Slack ユーザーの割合が一般人口よりもはるかに高い都市では、結婚式の計画に Slack が使われているのがわかります。子供のサッカーリーグの運営にも Slack が使われています。住宅リフォームプロジェクトにも Slack が使われています。実は、こうした状況で Slack を使って「これはすごい」と思ってくれる人がいて、それが私たちにとって新規顧客獲得の源泉になっているんです。例えば、結婚式の写真家やケータリング業者などであれば、計画に参加するために Slack を使ってほしいと5回も依頼されたとしたら、「じゃあ、自分も使ってみよう」と思うでしょう。こうした人たちの多くが共有チャンネルとして使われるようになることを願っています。結婚式の計画は、それほど素晴らしいユースケースではありませんが、分かりやすい代表例です。ケータリング、料理、音楽、会場、招待状など、さまざまな関係者を集めて多くの決定を下し、プロジェクト完了に合わせてそれらを共有する必要があります。他にも似たようなことは山ほどありますが、新郎新婦にとっては個人的なことかもしれませんが、ウェディングフォトグラファーにとってはビジネス的なことでもあります。私たちは、この関係を今後も維持していきたいと考えています。
AP:つまり、結婚式の計画中に Slack Connect を使用できるということですね。
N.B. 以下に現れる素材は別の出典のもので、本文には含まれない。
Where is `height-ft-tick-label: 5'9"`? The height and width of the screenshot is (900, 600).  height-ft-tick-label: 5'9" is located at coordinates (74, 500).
SB:まさにその通りです。結婚式のプランニングにSlackを使うとしたら、ウェディングプランナーにはすべてのチャンネルへのアクセス権限を与えますが、他のメンバーには完全なアクセス権を与えたくはありません。特定のチャンネルのみへのアクセス権限に制限するでしょう。そのための最適な方法は、チャンネル共有です。特に、Slackも既に使っている場合は効果的です。
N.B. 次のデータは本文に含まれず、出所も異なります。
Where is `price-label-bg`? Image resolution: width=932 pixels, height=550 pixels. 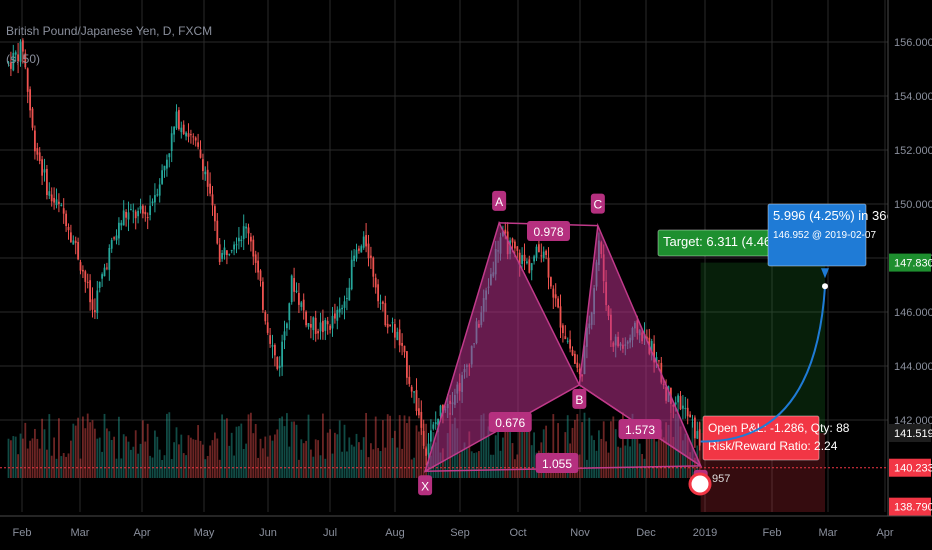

最後に、私たちがどの程度の市場シェアを持っているかは分かりませんが、アメリカのほとんどの研究室(気候科学、生物学、物理学など)はSlackを利用しています。大学院のセミナーや研究機関、そして数多くの非営利団体、パンデミックによる災害対応を調整する人々、Black Lives Matterの抗議活動を組織する人々もSlackを利用しています。つまり、非営利団体、学術機関、政府機関、企業など、幅広い分野でSlackが活用されています。非常に幅広い分野です。ただ、個人的な楽しみ、InstagramやTwitter、Netflixで時間を割くようなものについては、あまり考えていません。